--- Begin ---

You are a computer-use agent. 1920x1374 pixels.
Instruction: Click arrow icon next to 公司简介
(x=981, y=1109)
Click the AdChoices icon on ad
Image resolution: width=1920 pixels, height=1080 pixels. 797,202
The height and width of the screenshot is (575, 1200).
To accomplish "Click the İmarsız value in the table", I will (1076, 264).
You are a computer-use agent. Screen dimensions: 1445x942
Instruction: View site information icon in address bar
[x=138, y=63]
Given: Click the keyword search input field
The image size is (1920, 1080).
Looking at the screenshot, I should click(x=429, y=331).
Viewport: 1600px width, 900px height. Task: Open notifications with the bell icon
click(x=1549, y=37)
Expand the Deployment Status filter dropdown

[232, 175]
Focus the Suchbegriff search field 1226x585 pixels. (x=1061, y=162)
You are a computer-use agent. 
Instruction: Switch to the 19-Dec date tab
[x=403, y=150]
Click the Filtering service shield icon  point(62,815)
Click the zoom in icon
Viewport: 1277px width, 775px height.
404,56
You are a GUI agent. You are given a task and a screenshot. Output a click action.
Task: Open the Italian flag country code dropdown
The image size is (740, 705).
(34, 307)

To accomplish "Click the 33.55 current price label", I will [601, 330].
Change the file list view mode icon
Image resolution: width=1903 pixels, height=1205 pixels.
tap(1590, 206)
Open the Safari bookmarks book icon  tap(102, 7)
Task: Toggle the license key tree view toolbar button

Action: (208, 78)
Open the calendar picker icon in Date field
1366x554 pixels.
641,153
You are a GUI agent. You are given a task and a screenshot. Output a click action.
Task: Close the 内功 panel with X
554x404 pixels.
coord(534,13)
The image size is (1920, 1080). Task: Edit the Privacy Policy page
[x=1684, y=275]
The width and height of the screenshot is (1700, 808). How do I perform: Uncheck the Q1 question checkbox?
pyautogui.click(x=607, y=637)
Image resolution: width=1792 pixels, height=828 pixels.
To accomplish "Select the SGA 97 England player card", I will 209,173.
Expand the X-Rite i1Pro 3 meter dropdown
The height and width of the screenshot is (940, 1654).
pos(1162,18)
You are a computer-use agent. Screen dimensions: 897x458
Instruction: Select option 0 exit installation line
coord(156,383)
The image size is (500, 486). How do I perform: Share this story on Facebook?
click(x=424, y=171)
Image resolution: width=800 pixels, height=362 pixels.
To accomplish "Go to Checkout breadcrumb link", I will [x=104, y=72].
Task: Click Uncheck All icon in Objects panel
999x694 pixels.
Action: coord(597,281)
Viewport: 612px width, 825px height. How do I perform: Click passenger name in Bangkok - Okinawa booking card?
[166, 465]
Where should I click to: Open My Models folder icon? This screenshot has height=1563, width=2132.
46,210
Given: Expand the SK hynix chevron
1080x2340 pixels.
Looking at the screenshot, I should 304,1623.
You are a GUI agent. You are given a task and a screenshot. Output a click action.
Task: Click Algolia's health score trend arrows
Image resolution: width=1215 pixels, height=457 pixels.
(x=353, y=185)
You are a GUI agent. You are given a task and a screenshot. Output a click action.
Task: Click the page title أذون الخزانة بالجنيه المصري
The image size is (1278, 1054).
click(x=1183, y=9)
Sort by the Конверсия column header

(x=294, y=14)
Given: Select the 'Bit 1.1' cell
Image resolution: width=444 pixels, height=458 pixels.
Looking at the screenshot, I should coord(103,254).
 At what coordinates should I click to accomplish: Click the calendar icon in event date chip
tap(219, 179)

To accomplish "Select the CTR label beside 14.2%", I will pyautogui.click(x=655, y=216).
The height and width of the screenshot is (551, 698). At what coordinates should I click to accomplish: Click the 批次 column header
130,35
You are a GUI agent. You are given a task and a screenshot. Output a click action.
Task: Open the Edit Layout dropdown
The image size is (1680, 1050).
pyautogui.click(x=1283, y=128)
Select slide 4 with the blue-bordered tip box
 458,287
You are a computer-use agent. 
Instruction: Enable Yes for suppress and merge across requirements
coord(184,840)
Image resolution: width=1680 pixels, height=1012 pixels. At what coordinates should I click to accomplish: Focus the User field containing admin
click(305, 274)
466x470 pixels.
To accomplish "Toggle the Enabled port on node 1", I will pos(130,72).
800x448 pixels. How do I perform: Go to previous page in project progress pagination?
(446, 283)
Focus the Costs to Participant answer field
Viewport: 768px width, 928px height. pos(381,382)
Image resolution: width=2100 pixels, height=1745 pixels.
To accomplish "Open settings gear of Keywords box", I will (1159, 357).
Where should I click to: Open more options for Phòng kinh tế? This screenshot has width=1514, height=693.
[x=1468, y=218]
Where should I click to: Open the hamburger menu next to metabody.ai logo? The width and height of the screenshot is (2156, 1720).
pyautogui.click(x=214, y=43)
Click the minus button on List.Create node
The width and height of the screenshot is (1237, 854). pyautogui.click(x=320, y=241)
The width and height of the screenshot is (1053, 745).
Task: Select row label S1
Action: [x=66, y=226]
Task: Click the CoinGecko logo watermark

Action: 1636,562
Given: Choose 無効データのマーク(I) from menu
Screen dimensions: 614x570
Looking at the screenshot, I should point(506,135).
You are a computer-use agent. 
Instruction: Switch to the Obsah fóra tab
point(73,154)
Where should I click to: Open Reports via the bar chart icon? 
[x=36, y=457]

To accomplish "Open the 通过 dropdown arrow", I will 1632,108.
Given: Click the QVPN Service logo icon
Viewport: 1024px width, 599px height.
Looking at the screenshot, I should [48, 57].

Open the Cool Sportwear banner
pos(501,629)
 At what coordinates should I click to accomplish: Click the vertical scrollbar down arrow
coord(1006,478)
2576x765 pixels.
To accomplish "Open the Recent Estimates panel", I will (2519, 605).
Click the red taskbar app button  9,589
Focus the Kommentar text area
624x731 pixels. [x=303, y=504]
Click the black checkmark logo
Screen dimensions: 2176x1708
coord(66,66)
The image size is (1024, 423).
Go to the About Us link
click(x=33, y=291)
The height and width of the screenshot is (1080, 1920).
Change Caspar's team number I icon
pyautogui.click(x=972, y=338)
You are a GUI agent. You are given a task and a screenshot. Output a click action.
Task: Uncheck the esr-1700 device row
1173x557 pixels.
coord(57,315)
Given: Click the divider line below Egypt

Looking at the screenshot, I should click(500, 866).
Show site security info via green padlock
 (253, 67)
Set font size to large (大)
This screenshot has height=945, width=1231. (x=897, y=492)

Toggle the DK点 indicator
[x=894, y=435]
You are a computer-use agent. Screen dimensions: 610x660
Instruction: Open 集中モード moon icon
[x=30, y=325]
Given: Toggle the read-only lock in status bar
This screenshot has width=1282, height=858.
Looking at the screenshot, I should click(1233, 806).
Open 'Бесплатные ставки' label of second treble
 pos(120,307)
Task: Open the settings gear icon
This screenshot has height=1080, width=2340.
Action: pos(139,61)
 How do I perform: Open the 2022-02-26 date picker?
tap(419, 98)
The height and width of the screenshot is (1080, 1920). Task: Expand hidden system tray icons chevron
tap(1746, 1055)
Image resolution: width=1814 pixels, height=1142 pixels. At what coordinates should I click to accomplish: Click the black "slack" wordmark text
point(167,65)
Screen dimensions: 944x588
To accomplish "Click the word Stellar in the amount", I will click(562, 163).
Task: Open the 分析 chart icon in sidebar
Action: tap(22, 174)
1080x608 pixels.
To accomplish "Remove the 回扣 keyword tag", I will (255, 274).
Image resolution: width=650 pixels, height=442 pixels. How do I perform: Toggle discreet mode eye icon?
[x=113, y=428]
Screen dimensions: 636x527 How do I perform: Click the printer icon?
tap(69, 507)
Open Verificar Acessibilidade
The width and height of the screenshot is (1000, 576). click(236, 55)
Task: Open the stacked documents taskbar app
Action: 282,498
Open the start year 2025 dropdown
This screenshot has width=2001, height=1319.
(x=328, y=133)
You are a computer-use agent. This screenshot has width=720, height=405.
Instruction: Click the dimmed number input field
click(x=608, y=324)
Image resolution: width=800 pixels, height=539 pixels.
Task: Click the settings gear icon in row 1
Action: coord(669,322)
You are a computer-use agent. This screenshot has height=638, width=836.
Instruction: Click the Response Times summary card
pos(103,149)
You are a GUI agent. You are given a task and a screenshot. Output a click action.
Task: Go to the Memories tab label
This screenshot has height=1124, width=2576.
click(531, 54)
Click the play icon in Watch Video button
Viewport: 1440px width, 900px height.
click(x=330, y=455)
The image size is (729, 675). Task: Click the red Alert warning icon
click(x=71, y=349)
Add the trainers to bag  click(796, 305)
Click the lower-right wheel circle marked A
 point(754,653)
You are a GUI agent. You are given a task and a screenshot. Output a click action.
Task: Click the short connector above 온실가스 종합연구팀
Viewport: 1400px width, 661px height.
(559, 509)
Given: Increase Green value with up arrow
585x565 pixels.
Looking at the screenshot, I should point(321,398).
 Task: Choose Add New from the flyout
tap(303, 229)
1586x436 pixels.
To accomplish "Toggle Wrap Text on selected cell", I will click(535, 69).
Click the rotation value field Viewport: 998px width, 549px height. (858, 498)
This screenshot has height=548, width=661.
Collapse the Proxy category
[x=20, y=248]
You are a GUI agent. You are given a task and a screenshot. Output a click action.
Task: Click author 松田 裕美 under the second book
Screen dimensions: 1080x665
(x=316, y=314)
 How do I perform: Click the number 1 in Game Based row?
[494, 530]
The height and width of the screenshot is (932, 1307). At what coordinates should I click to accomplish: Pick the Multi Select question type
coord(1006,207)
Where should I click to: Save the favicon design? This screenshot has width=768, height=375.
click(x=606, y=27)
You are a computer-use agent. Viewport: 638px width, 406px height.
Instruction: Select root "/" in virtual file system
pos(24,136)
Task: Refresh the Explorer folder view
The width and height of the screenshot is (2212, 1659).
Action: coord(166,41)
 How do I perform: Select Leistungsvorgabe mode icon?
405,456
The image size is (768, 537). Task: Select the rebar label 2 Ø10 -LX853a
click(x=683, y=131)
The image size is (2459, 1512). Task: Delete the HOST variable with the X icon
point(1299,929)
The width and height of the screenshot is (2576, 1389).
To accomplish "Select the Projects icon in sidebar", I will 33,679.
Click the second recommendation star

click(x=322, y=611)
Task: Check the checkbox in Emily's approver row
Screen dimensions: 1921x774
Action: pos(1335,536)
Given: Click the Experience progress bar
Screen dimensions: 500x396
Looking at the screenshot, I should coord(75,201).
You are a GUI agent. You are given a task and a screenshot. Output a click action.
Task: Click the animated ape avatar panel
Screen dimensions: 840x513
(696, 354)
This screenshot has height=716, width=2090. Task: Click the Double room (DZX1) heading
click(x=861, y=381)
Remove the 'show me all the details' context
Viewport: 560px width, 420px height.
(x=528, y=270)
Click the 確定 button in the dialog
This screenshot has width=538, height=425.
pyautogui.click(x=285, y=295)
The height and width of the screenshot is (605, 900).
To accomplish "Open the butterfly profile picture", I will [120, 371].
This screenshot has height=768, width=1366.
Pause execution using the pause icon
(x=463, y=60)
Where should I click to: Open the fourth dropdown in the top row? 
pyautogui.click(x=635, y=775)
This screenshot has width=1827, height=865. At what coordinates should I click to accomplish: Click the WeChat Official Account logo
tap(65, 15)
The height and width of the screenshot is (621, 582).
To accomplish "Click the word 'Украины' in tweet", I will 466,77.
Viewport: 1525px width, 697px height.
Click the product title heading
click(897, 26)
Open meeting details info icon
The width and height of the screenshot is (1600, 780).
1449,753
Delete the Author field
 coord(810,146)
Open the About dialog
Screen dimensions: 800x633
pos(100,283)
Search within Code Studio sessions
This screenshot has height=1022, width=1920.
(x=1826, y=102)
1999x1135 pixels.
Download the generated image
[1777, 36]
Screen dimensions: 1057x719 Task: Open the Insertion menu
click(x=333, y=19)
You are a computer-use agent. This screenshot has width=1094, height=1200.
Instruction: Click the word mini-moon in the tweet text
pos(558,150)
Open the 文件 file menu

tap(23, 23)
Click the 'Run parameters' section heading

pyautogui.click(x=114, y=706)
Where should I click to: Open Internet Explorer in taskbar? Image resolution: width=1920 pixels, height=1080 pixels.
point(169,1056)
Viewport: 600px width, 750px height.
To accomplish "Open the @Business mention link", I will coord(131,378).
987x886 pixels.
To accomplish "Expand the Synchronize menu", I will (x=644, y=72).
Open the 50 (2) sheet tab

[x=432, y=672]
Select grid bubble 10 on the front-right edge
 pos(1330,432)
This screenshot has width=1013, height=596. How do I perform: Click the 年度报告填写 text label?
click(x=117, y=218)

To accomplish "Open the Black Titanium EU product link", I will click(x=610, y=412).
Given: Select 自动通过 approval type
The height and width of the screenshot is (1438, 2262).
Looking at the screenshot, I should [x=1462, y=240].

--- End ---

PROBLEM TO SOLVE
Quote the items above word for word, starting at the line that contains "1999x1135 pixels." and ending at the line that contains "point(169,1056)".

TASK RESPONSE
1999x1135 pixels.
Download the generated image
[1777, 36]
Screen dimensions: 1057x719 Task: Open the Insertion menu
click(x=333, y=19)
You are a computer-use agent. This screenshot has width=1094, height=1200.
Instruction: Click the word mini-moon in the tweet text
pos(558,150)
Open the 文件 file menu

tap(23, 23)
Click the 'Run parameters' section heading

pyautogui.click(x=114, y=706)
Where should I click to: Open Internet Explorer in taskbar? Image resolution: width=1920 pixels, height=1080 pixels.
point(169,1056)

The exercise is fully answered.